> **Directions**: Would you repeat each line below exactly, without the pictures?

> **Records excerpted from a collection**:
####################

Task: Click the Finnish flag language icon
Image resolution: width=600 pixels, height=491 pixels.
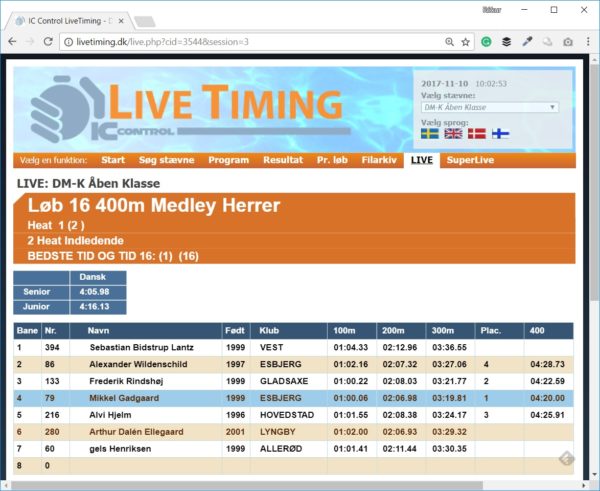Action: click(x=501, y=133)
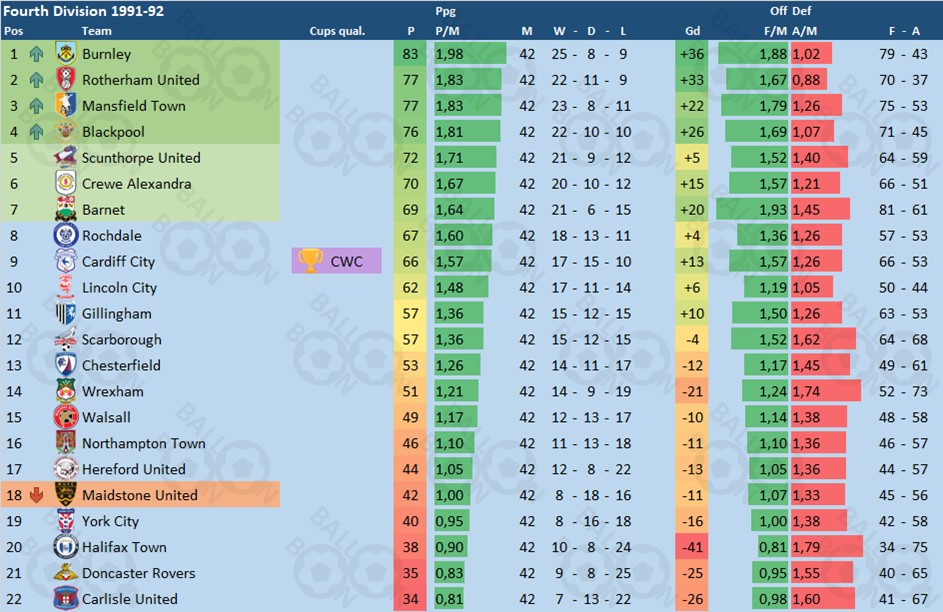The width and height of the screenshot is (943, 612).
Task: Click the Halifax Town club crest
Action: tap(66, 548)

####################

> **Task answer**:
Task: Click the Finnish flag language icon
Image resolution: width=600 pixels, height=491 pixels.
Action: click(x=501, y=133)
The width and height of the screenshot is (943, 612).
Task: Click the Halifax Town club crest
Action: tap(66, 548)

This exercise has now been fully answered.